NASA’s SBIR Ignite initiative, part of the Small Business Innovation Research (SBIR) program, aims to support and encourage innovative companies in the aerospace sector. Unlike traditional programs, SBIR Ignite focuses on new commercial opportunities, providing funding and assistance to make these technologies more appealing to investors. In 2022, the program started with Phase I awards given to 12 businesses with promising yet risky technology ideas, ranging from climate solutions to recycling methods. After completing Phase I, these businesses, including re:3D and Canopy, are moving to Phase II. In this phase, they can receive up to $850,000 to develop their prototypes.

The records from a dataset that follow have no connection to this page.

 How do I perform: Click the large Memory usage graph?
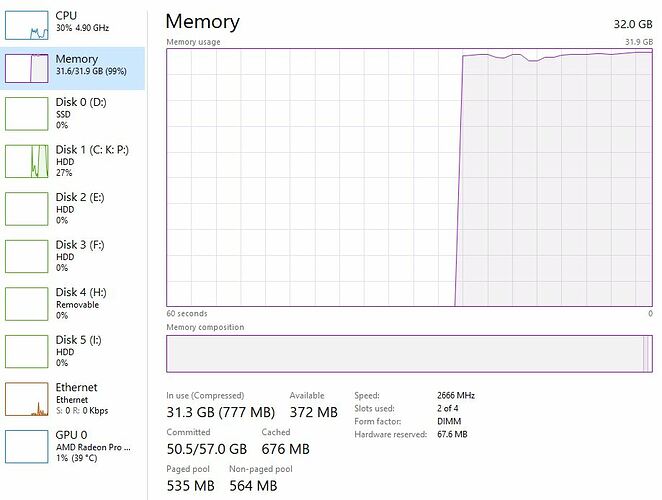click(410, 177)
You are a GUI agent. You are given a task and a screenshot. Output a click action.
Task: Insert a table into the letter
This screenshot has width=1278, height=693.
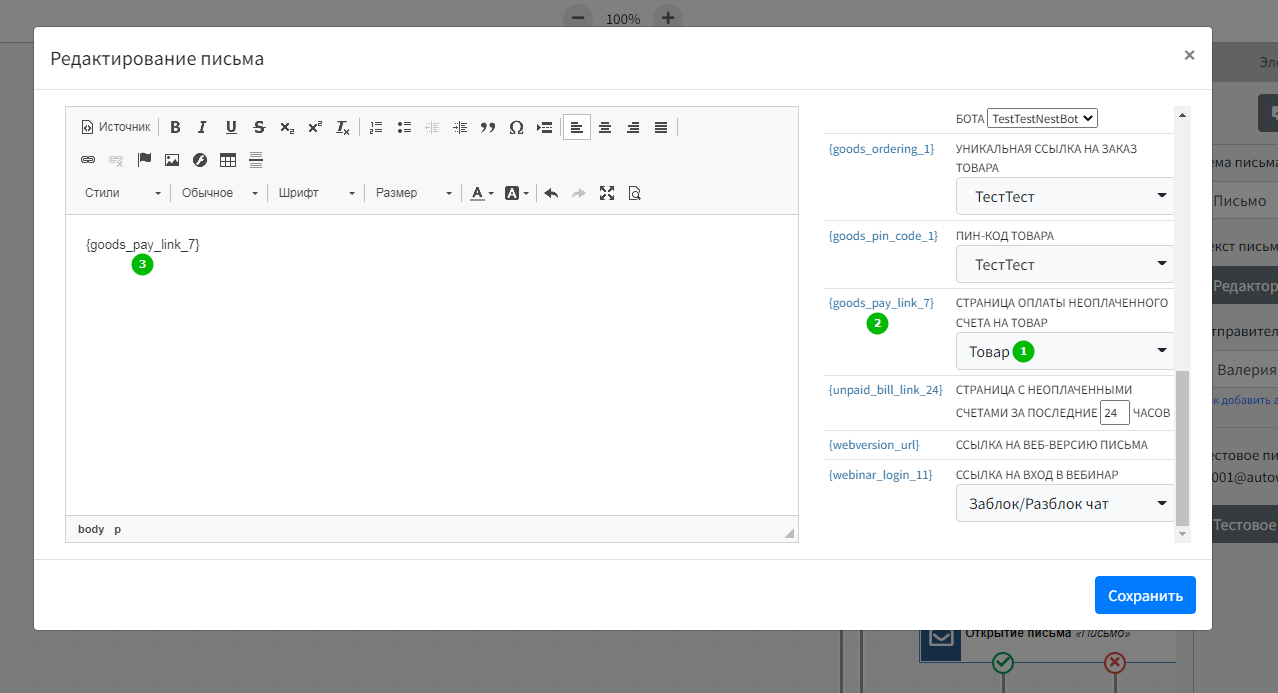click(x=228, y=160)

Among the companies recognized by NASA’s Phase II SBIR Ignite initiative are Ampaire for hybrid aircraft powertrains, Cecilia Energy’s approach to converting waste plastic to hydrogen, and Crystal Sonic‘s cost-efficient solution for space photovoltaics. H3X Technologies, Outpost Technologies, and Solestial have also been recognized for advancements in aircraft electric propulsion, cargo transportation, and space solar arrays, respectively. StormImpact, Terrafuse, Trans Astronautica, and Turion Space will focus on their work on electrical system resilience, wildfire risk predictions, space debris remediation, and CubeSat technology. These companies, located across the US, represent the diverse range of projects the SBIR Ignite initiative aims to support.

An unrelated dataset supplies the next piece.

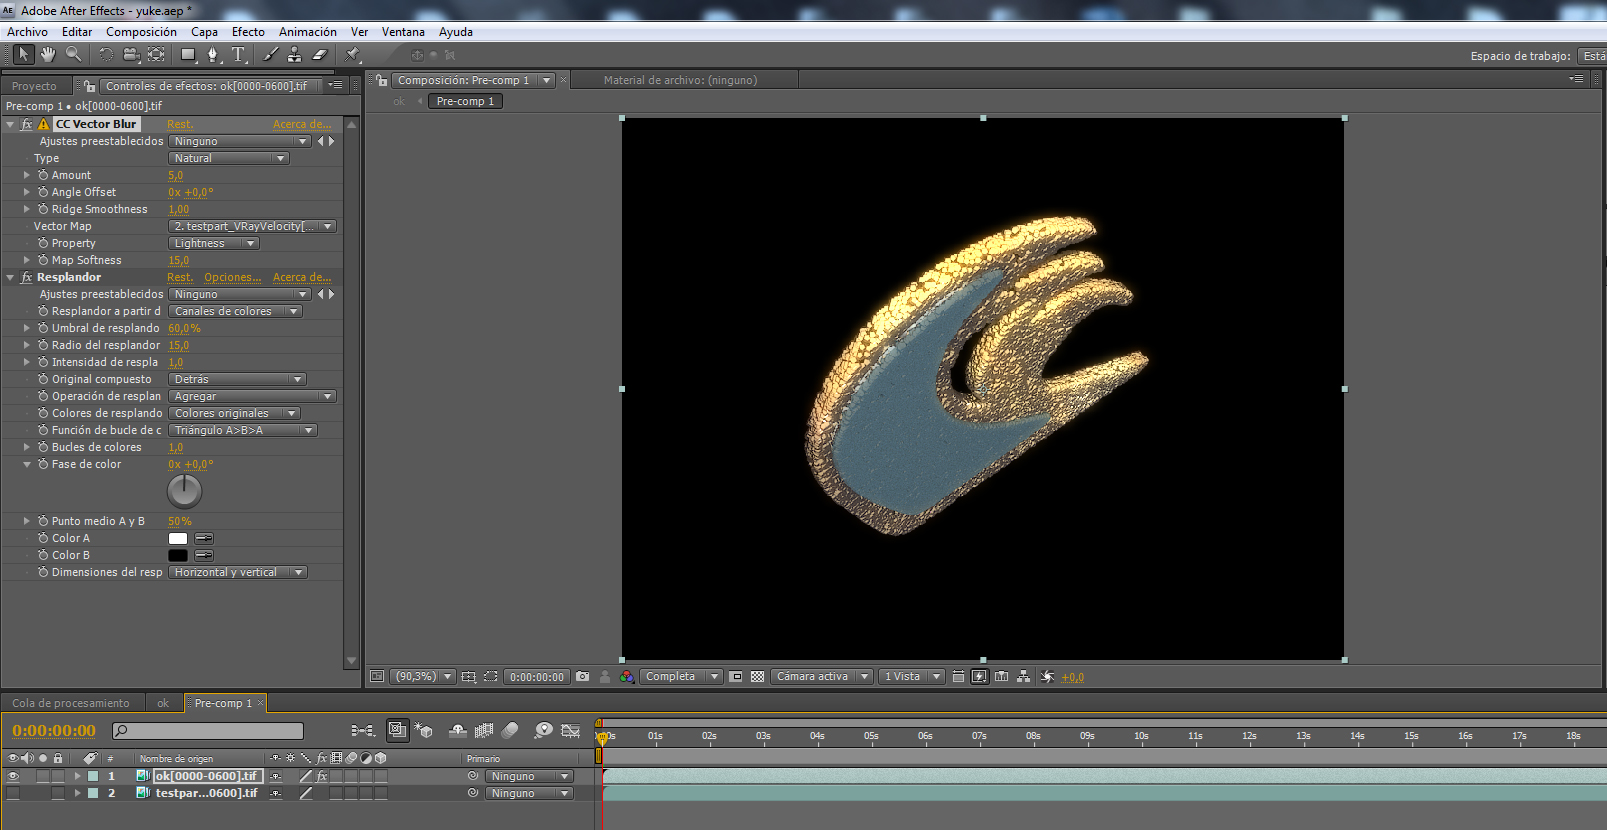The width and height of the screenshot is (1607, 830).
Task: Pick the Pen tool in toolbar
Action: (212, 55)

“We are proud that all 12 of the small businesses are continuing with our program and persevering through the tough realities of early-stage research and development,” said Jason L. Kessler, an executive for NASA’s SBIR/STTR program at the agency’s headquarters in Washington. “These awards foster a unique range of technologies that we hope will have positive impacts on the lives of everyday Americans in the future.”

Charting the future

SBIR Ignite isn’t limited to funding these projects; it opens up many opportunities for innovators to connect and work together. The program invites newcomers through initiatives like the Space Startup Ecosystem Digital Community and eclectic networking events. In its first year, 75% of the awardees had not received a NASA SBIR award before starting their Phase I projects.

“Bringing new entrepreneurs and ideas into NASA is a focal point for our program, and we’re excited that SBIR Ignite has been able to serve as a testing ground for us to appeal to small businesses in new ways,” said Quenton Bonds, entrepreneurial engagement lead for NASA’s SBIR/STTR program at the agency’s Goddard Space Flight Center in Greenbelt in Maryland. “We’re optimistic that the experiments we’re running through SBIR Ignite will provide insights that will improve the impact of the whole SBIR/STTR program.”

Innovators out there, take note: the 2023 SBIR Ignite Phase I application opened on August 1, 2023, and will close at 5 PM EDT on September 21, 2023.